[Stored items]
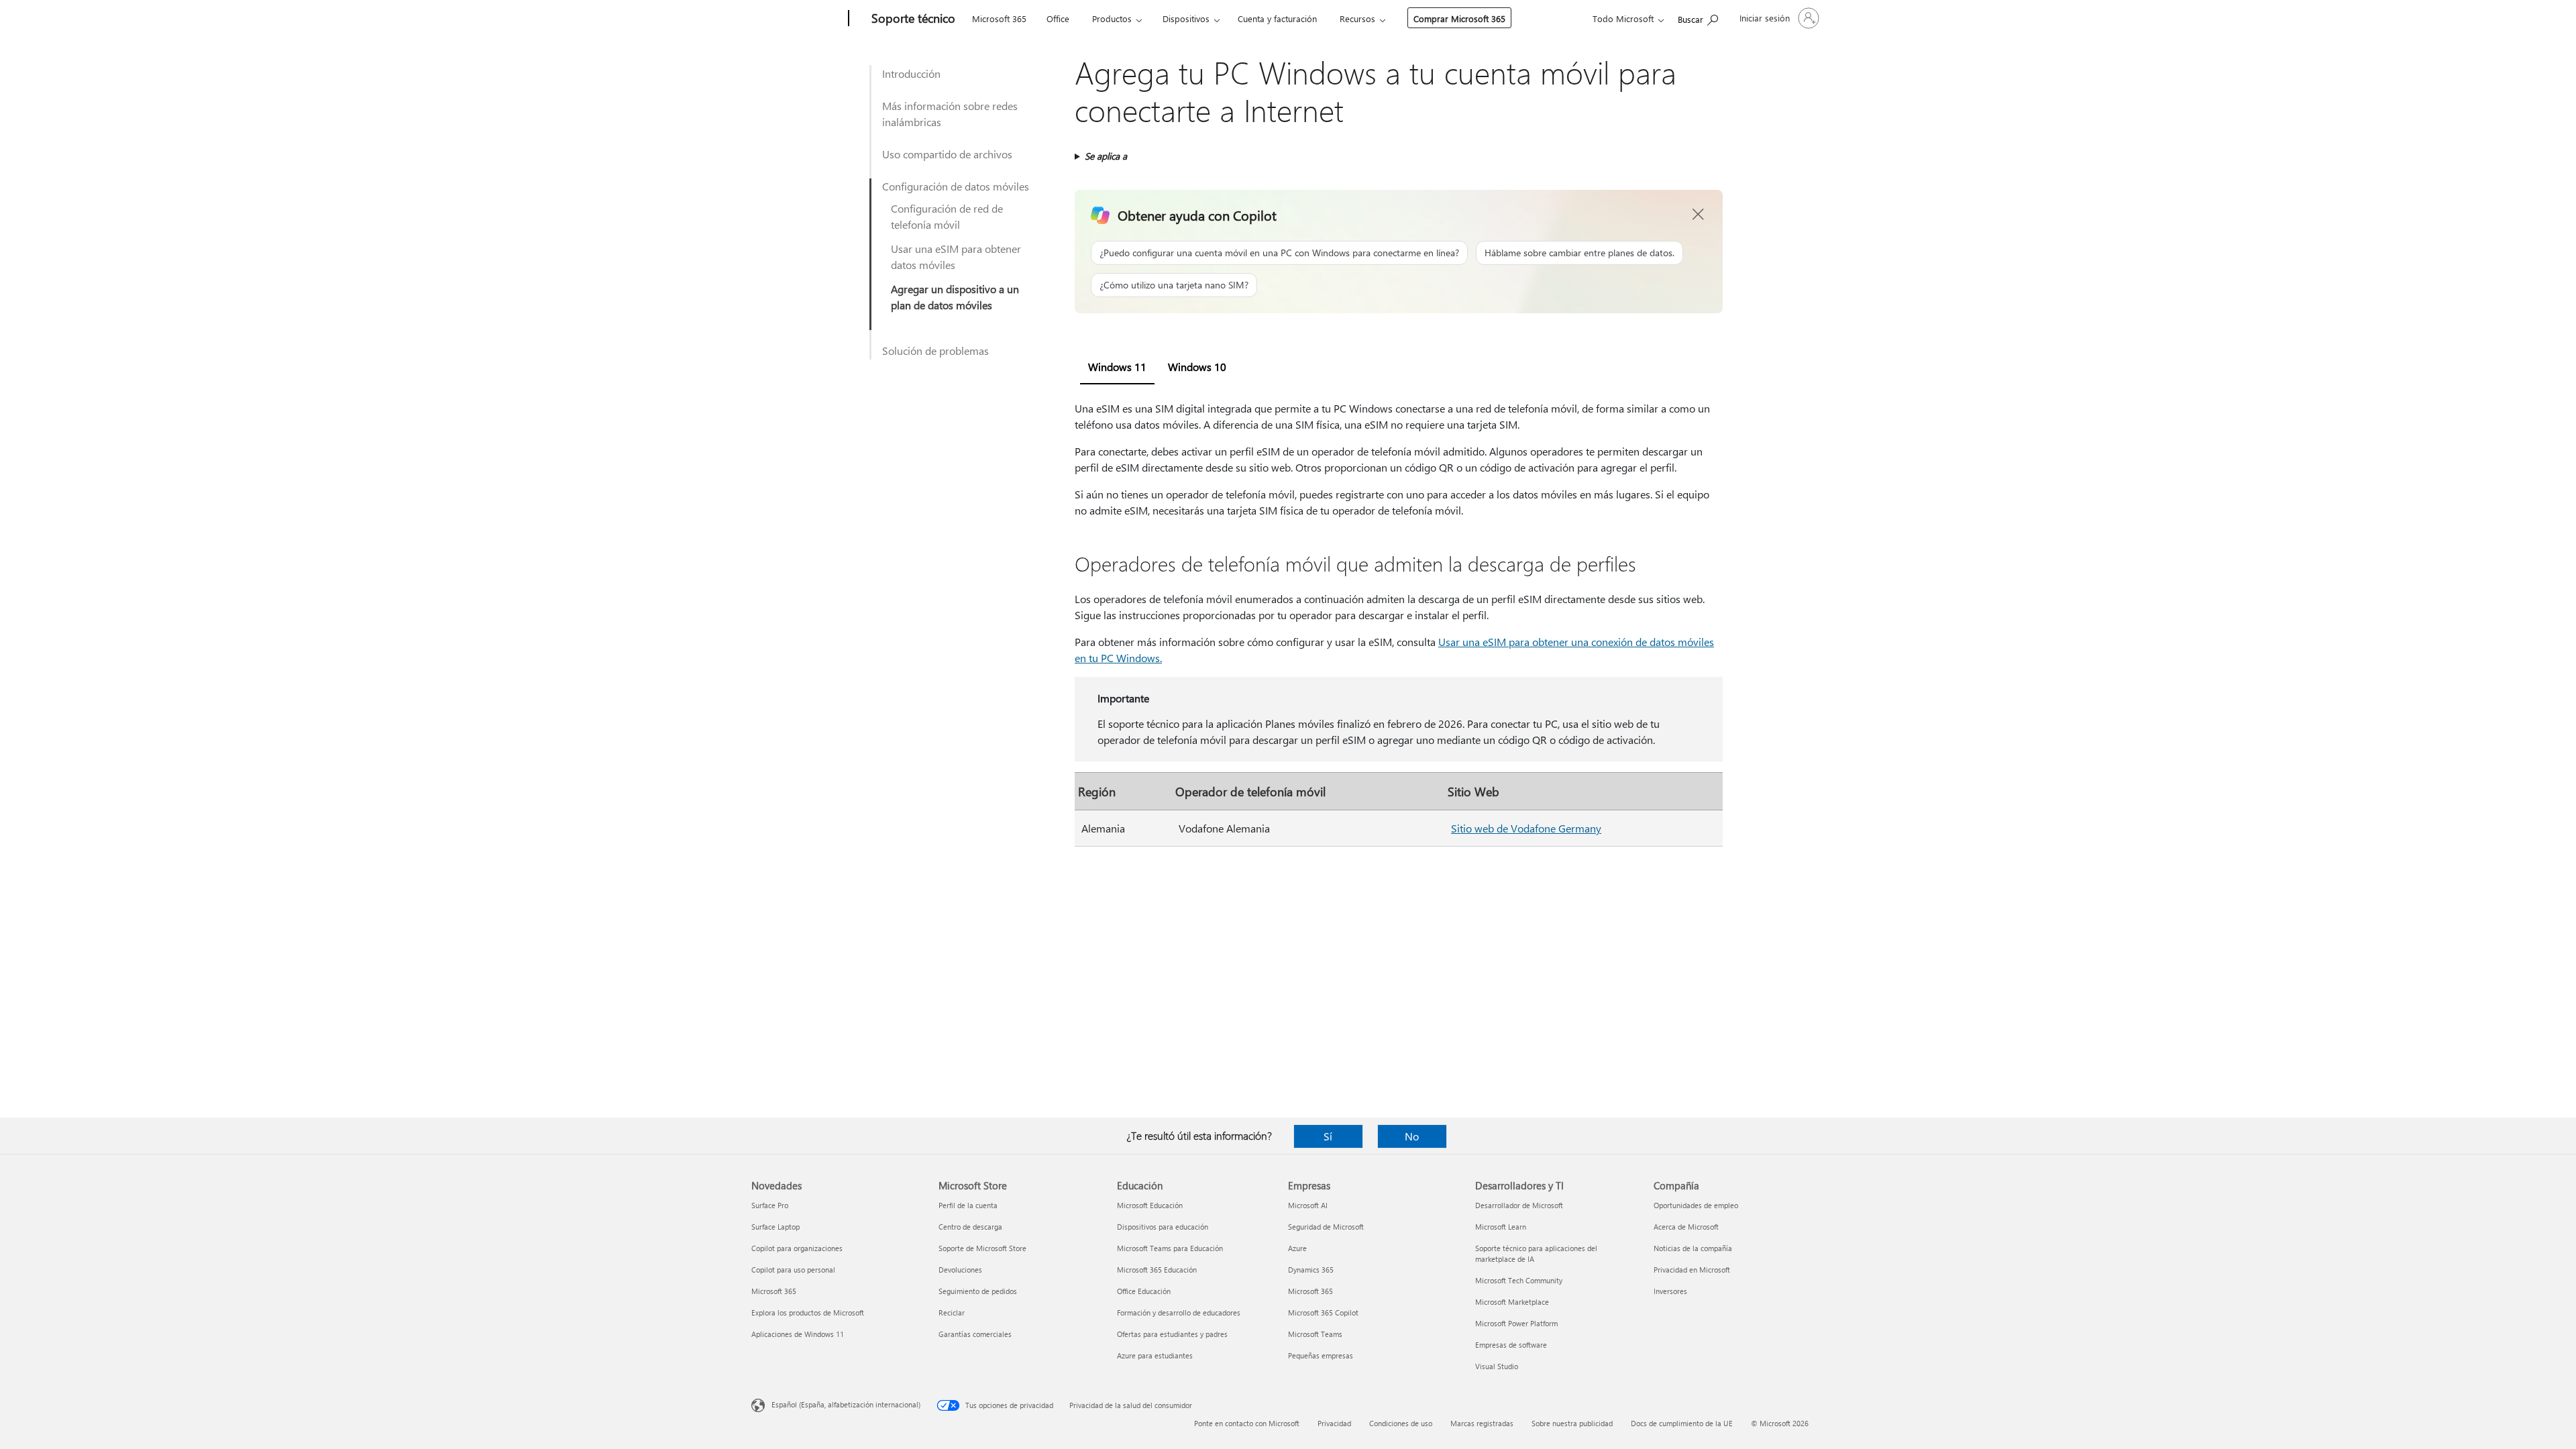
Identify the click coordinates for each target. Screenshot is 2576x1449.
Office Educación (1144, 1291)
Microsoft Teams (1315, 1334)
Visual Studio (1496, 1366)
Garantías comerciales (975, 1334)
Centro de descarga (970, 1227)
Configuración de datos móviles (955, 186)
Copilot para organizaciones (797, 1248)
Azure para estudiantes (1155, 1355)
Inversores (1670, 1291)
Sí (1328, 1136)
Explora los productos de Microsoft (807, 1312)
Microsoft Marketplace (1512, 1302)
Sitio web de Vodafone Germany (1526, 828)
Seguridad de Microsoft (1326, 1227)
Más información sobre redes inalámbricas (950, 114)
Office (1057, 18)
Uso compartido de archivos (947, 154)
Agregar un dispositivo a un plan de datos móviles (955, 297)
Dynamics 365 (1311, 1270)
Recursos (1357, 18)
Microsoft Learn (1500, 1227)
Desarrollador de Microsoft (1519, 1205)
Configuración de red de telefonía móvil (947, 216)
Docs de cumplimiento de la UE (1682, 1423)
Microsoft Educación (1150, 1205)
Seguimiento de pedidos (977, 1291)
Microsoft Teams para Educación (1170, 1248)
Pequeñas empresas (1320, 1355)
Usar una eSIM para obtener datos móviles (956, 256)
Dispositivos (1186, 18)
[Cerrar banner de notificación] (1698, 215)
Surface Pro (769, 1205)
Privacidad (1334, 1423)
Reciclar (951, 1312)
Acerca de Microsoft (1686, 1227)
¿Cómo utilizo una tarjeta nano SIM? (1173, 284)
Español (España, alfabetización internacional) (845, 1404)
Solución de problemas (935, 350)
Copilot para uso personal (793, 1270)
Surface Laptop (775, 1227)
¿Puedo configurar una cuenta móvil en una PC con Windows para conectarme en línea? (1279, 252)
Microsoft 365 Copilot (1323, 1312)
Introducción (911, 73)
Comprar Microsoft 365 (1459, 18)
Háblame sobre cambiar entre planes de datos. (1579, 252)
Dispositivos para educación (1162, 1227)
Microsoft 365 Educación (1157, 1270)
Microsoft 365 (999, 18)
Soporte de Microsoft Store (982, 1248)
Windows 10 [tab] (1197, 367)
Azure (1297, 1248)
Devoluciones (960, 1270)
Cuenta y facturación (1277, 18)
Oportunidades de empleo (1696, 1205)
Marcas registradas (1481, 1423)
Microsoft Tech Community (1518, 1280)
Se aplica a (1106, 156)
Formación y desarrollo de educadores (1178, 1312)
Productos (1112, 18)
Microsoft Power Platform (1516, 1323)
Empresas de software (1511, 1345)
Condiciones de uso (1400, 1423)
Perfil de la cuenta (968, 1205)
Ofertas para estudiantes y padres (1172, 1334)
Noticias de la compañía (1693, 1248)
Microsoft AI (1308, 1205)
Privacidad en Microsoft (1692, 1270)
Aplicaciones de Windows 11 (797, 1334)
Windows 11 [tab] (1117, 367)
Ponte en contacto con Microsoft (1246, 1423)
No (1412, 1136)
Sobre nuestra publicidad (1572, 1423)
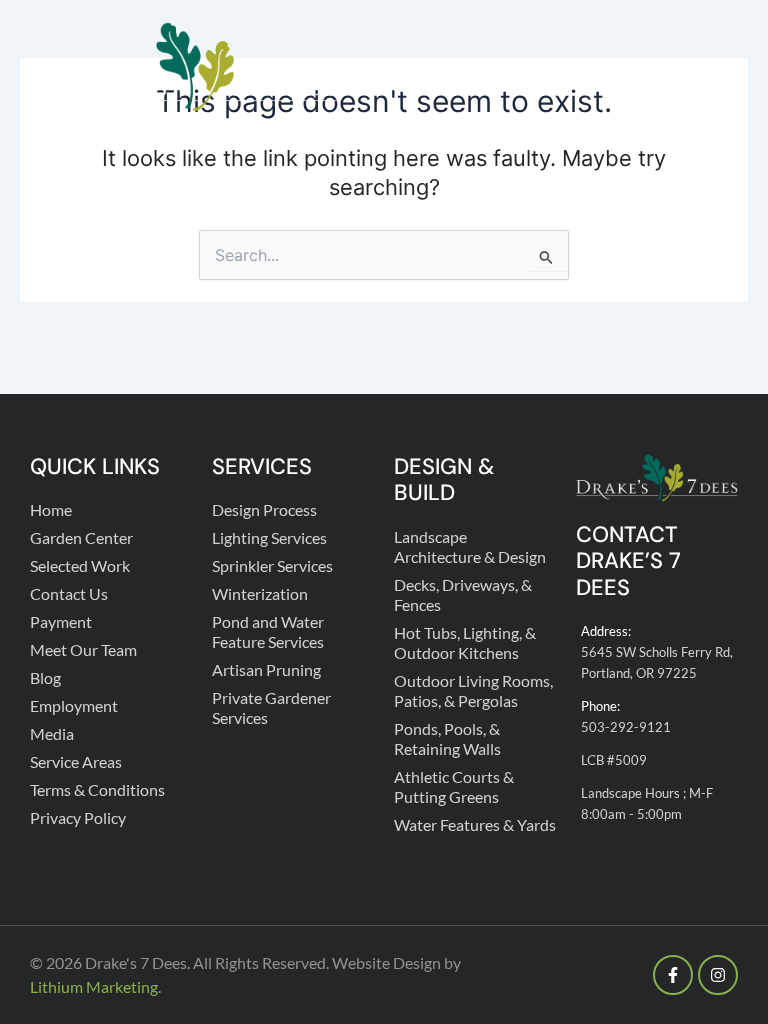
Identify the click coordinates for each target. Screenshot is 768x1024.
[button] (720, 68)
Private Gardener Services (271, 707)
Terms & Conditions (97, 789)
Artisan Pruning (266, 669)
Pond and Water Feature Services (268, 631)
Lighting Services (269, 537)
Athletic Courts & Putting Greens (454, 786)
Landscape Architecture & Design (470, 546)
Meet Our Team (83, 649)
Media (52, 733)
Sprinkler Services (272, 565)
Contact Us (69, 593)
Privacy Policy (78, 817)
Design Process (264, 509)
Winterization (260, 593)
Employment (74, 705)
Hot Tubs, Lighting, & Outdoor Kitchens (465, 642)
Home (51, 509)
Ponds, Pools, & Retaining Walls (447, 738)
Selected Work (80, 565)
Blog (45, 677)
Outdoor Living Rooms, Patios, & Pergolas (473, 690)
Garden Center (81, 537)
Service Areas (76, 761)
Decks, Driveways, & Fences (463, 594)
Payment (61, 621)
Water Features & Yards (475, 824)
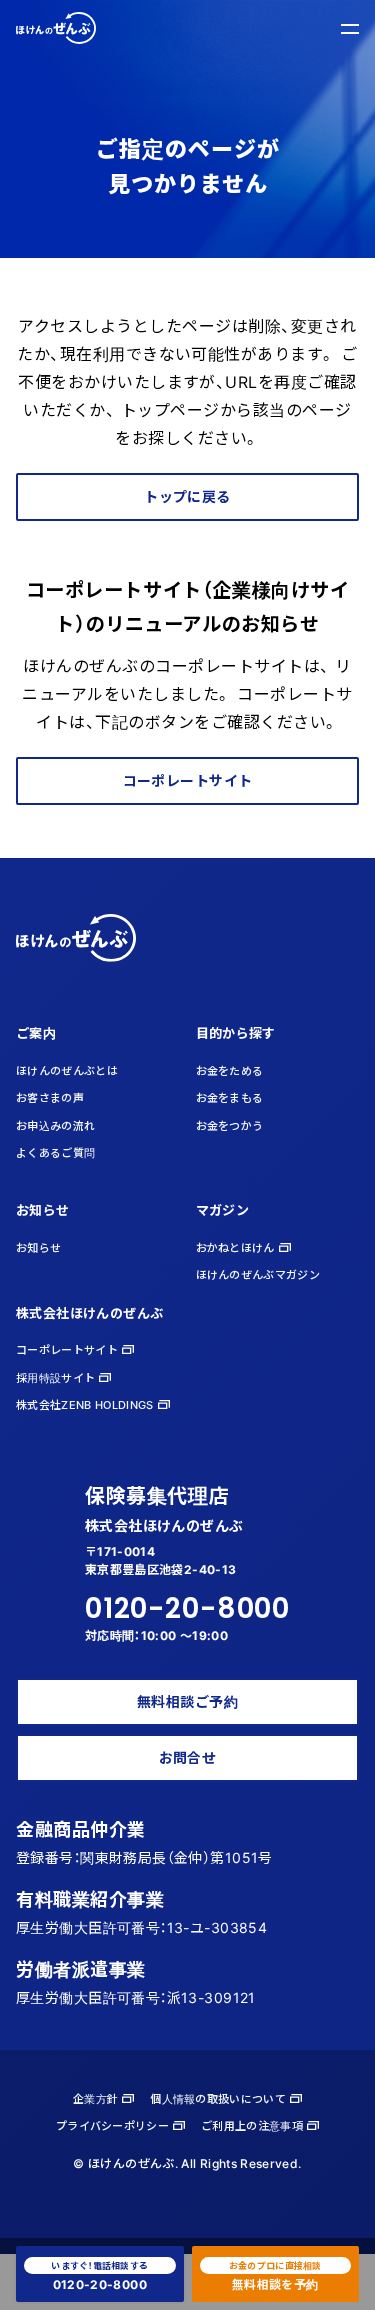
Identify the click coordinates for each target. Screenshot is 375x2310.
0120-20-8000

## Problem statement
Would you print, exactly as they appear, the lines from the line with "Service Areas (76, 761)" through the end of the entries above, leaving out the pictures?

## Response
Service Areas (76, 761)
Decks, Driveways, & Fences (463, 594)
Payment (61, 621)
Water Features & Yards (475, 824)
Identify the click coordinates for each target. Screenshot is 375x2310.
0120-20-8000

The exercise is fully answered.